$\ce{3H2 + N2 -> 2NH3}$ is the forward reaction used in the Haber process, the industrial production of ammonia. After studying Gibbs energy and how it is just another way of saying that the 2nd law of thermodynamics is obeyed if $\Delta G < 0$, I decided to apply it to some common reactions that I know, just to confirm that my understanding of the topic is correct.

When applying it to the Haber process forward reaction, I worked out change in entropy to be $\pu{-199 J K^{-1} mol^{-1}}$. The enthalpy change for the forward reaction is exothermic and has a value of $\pu{-92 kJ mol^{-1}}$. Looking up common reaction conditions for the Haber process, I found that a compromise temperature of $\pu{650K}$ is used.

Applying this to the Gibbs energy equation $-92 - 650(-199/1000)$, I calculated a positive change in Gibbs energy for the reaction of which had a value of $\pu{37.35 kJ mol^{-1}}$.

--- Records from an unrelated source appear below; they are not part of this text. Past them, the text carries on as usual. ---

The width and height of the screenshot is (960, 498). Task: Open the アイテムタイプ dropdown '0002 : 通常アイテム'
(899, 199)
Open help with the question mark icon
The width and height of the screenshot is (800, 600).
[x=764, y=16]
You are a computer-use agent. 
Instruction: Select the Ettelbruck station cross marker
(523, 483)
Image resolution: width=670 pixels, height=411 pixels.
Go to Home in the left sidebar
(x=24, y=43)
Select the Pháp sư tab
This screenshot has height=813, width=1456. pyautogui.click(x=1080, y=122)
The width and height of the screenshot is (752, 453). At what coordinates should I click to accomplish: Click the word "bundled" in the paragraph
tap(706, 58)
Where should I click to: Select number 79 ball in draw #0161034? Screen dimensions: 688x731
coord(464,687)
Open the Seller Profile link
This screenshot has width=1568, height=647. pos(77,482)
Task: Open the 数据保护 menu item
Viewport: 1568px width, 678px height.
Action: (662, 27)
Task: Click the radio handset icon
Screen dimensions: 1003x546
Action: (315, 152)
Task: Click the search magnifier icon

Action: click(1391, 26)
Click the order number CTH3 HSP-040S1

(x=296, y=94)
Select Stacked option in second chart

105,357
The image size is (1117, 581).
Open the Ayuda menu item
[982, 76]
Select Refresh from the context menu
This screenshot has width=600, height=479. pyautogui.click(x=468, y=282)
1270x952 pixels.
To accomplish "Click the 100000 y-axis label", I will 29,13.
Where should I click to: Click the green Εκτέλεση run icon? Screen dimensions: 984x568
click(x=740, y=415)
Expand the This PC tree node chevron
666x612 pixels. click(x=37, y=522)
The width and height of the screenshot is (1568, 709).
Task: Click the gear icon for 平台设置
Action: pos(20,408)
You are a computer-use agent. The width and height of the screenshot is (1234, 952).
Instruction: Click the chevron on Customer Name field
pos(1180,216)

As a result of this, I am now quite confused as to how the forward reaction can be allowed to proceed by the 2nd law of thermodynamics at a temperature of $\pu{650K}$, and I was wondering where my understanding of the Gibbs energy and thermodynamics falls short. I need help to explain the pitfalls in my calculations, understanding or even whether there is another factor that I am not considering.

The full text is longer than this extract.